TASK GOAL
Every entry needs to be reproduced exactly.

DATASET EXTRACT

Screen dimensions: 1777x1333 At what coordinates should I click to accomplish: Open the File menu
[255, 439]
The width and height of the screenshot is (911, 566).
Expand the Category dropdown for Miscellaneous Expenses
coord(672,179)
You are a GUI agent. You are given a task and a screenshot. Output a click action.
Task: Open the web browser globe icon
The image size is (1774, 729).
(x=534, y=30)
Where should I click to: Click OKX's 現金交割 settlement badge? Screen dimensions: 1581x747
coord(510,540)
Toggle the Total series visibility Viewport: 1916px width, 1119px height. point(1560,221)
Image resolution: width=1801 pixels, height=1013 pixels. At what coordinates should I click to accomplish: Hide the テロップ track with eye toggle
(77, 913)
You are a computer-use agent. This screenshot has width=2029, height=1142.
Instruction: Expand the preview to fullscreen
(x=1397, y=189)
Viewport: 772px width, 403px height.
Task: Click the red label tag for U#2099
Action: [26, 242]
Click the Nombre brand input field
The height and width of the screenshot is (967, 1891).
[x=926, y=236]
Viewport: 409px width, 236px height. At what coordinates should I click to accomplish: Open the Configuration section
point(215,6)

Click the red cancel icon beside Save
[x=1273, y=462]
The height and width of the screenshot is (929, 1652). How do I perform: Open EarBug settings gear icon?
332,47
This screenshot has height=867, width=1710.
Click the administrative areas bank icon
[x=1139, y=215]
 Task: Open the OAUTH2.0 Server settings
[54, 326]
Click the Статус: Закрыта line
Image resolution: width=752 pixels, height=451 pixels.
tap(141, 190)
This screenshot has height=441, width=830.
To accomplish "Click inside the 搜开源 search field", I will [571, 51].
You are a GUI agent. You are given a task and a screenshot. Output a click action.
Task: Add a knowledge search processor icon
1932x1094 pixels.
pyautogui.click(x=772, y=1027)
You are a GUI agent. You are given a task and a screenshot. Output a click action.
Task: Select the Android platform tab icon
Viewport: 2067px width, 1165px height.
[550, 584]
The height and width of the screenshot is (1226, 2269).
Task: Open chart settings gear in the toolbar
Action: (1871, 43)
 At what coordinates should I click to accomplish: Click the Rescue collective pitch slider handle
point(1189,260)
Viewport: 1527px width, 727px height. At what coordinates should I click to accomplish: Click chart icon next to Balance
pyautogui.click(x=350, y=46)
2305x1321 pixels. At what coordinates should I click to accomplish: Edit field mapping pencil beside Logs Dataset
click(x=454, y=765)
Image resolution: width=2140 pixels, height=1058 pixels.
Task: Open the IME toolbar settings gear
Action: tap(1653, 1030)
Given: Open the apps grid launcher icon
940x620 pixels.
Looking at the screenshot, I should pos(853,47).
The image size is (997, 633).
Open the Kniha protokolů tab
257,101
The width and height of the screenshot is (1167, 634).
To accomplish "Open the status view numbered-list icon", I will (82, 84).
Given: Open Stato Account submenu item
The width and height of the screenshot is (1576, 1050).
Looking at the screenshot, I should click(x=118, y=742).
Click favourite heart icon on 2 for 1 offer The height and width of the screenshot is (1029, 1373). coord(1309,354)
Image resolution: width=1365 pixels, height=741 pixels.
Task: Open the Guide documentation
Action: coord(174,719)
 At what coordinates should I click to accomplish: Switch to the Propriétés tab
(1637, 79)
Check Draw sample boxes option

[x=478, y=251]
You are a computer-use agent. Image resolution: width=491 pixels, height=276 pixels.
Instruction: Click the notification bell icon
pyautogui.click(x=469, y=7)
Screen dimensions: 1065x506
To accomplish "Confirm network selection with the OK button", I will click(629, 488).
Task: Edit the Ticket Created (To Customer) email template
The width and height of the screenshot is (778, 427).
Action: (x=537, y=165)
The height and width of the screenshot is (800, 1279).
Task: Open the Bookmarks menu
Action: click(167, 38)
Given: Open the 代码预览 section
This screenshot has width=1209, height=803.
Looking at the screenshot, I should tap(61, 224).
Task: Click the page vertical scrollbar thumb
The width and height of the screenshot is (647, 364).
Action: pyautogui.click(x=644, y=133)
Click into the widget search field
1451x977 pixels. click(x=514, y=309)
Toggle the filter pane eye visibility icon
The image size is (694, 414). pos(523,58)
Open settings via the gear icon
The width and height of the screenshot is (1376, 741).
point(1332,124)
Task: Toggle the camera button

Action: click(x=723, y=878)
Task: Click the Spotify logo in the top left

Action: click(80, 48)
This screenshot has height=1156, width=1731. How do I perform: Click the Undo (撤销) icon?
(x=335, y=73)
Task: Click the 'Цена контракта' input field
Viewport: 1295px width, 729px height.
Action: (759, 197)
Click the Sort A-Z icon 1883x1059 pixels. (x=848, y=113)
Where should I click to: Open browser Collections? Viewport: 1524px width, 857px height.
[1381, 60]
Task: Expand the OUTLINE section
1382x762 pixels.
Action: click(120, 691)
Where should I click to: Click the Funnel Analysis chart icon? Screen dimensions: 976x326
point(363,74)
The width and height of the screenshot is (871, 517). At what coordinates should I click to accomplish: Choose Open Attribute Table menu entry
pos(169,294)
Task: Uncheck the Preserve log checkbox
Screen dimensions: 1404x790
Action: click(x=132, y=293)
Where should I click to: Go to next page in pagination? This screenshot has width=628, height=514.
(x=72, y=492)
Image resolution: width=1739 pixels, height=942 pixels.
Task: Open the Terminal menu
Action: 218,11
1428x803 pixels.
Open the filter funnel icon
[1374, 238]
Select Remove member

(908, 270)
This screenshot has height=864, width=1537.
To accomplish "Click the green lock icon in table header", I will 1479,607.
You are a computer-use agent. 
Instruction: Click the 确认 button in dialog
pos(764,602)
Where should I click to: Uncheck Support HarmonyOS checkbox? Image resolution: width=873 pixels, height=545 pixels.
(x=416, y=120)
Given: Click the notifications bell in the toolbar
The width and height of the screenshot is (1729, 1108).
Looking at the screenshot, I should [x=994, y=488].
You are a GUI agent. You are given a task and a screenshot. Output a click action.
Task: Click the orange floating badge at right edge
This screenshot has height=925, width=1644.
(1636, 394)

RESULT OF THE TASK
Screen dimensions: 1777x1333 At what coordinates should I click to accomplish: Open the File menu
[255, 439]
The width and height of the screenshot is (911, 566).
Expand the Category dropdown for Miscellaneous Expenses
coord(672,179)
You are a GUI agent. You are given a task and a screenshot. Output a click action.
Task: Open the web browser globe icon
The image size is (1774, 729).
(x=534, y=30)
Where should I click to: Click OKX's 現金交割 settlement badge? Screen dimensions: 1581x747
coord(510,540)
Toggle the Total series visibility Viewport: 1916px width, 1119px height. point(1560,221)
Image resolution: width=1801 pixels, height=1013 pixels. At what coordinates should I click to accomplish: Hide the テロップ track with eye toggle
(77, 913)
You are a computer-use agent. This screenshot has width=2029, height=1142.
Instruction: Expand the preview to fullscreen
(x=1397, y=189)
Viewport: 772px width, 403px height.
Task: Click the red label tag for U#2099
Action: [26, 242]
Click the Nombre brand input field
The height and width of the screenshot is (967, 1891).
[x=926, y=236]
Viewport: 409px width, 236px height. At what coordinates should I click to accomplish: Open the Configuration section
point(215,6)

Click the red cancel icon beside Save
[x=1273, y=462]
The height and width of the screenshot is (929, 1652). How do I perform: Open EarBug settings gear icon?
332,47
This screenshot has height=867, width=1710.
Click the administrative areas bank icon
[x=1139, y=215]
 Task: Open the OAUTH2.0 Server settings
[54, 326]
Click the Статус: Закрыта line
Image resolution: width=752 pixels, height=451 pixels.
tap(141, 190)
This screenshot has height=441, width=830.
To accomplish "Click inside the 搜开源 search field", I will [571, 51].
You are a GUI agent. You are given a task and a screenshot. Output a click action.
Task: Add a knowledge search processor icon
1932x1094 pixels.
pyautogui.click(x=772, y=1027)
You are a GUI agent. You are given a task and a screenshot. Output a click action.
Task: Select the Android platform tab icon
Viewport: 2067px width, 1165px height.
[550, 584]
The height and width of the screenshot is (1226, 2269).
Task: Open chart settings gear in the toolbar
Action: (1871, 43)
 At what coordinates should I click to accomplish: Click the Rescue collective pitch slider handle
point(1189,260)
Viewport: 1527px width, 727px height. At what coordinates should I click to accomplish: Click chart icon next to Balance
pyautogui.click(x=350, y=46)
2305x1321 pixels. At what coordinates should I click to accomplish: Edit field mapping pencil beside Logs Dataset
click(x=454, y=765)
Image resolution: width=2140 pixels, height=1058 pixels.
Task: Open the IME toolbar settings gear
Action: tap(1653, 1030)
Given: Open the apps grid launcher icon
940x620 pixels.
Looking at the screenshot, I should pos(853,47).
The image size is (997, 633).
Open the Kniha protokolů tab
257,101
The width and height of the screenshot is (1167, 634).
To accomplish "Open the status view numbered-list icon", I will (82, 84).
Given: Open Stato Account submenu item
The width and height of the screenshot is (1576, 1050).
Looking at the screenshot, I should click(x=118, y=742).
Click favourite heart icon on 2 for 1 offer The height and width of the screenshot is (1029, 1373). coord(1309,354)
Image resolution: width=1365 pixels, height=741 pixels.
Task: Open the Guide documentation
Action: coord(174,719)
 At what coordinates should I click to accomplish: Switch to the Propriétés tab
(1637, 79)
Check Draw sample boxes option

[x=478, y=251]
You are a computer-use agent. Image resolution: width=491 pixels, height=276 pixels.
Instruction: Click the notification bell icon
pyautogui.click(x=469, y=7)
Screen dimensions: 1065x506
To accomplish "Confirm network selection with the OK button", I will click(629, 488).
Task: Edit the Ticket Created (To Customer) email template
The width and height of the screenshot is (778, 427).
Action: (x=537, y=165)
The height and width of the screenshot is (800, 1279).
Task: Open the Bookmarks menu
Action: click(167, 38)
Given: Open the 代码预览 section
This screenshot has width=1209, height=803.
Looking at the screenshot, I should tap(61, 224).
Task: Click the page vertical scrollbar thumb
The width and height of the screenshot is (647, 364).
Action: pyautogui.click(x=644, y=133)
Click into the widget search field
1451x977 pixels. click(x=514, y=309)
Toggle the filter pane eye visibility icon
The image size is (694, 414). pos(523,58)
Open settings via the gear icon
The width and height of the screenshot is (1376, 741).
point(1332,124)
Task: Toggle the camera button

Action: click(x=723, y=878)
Task: Click the Spotify logo in the top left

Action: click(80, 48)
This screenshot has height=1156, width=1731. How do I perform: Click the Undo (撤销) icon?
(x=335, y=73)
Task: Click the 'Цена контракта' input field
Viewport: 1295px width, 729px height.
Action: (759, 197)
Click the Sort A-Z icon 1883x1059 pixels. (x=848, y=113)
Where should I click to: Open browser Collections? Viewport: 1524px width, 857px height.
[1381, 60]
Task: Expand the OUTLINE section
1382x762 pixels.
Action: click(120, 691)
Where should I click to: Click the Funnel Analysis chart icon? Screen dimensions: 976x326
point(363,74)
The width and height of the screenshot is (871, 517). At what coordinates should I click to accomplish: Choose Open Attribute Table menu entry
pos(169,294)
Task: Uncheck the Preserve log checkbox
Screen dimensions: 1404x790
Action: click(x=132, y=293)
Where should I click to: Go to next page in pagination? This screenshot has width=628, height=514.
(x=72, y=492)
Image resolution: width=1739 pixels, height=942 pixels.
Task: Open the Terminal menu
Action: 218,11
1428x803 pixels.
Open the filter funnel icon
[1374, 238]
Select Remove member

(908, 270)
This screenshot has height=864, width=1537.
To accomplish "Click the green lock icon in table header", I will 1479,607.
You are a computer-use agent. 
Instruction: Click the 确认 button in dialog
pos(764,602)
Where should I click to: Uncheck Support HarmonyOS checkbox? Image resolution: width=873 pixels, height=545 pixels.
(x=416, y=120)
Given: Click the notifications bell in the toolbar
The width and height of the screenshot is (1729, 1108).
Looking at the screenshot, I should [x=994, y=488].
You are a GUI agent. You are given a task and a screenshot. Output a click action.
Task: Click the orange floating badge at right edge
This screenshot has height=925, width=1644.
(1636, 394)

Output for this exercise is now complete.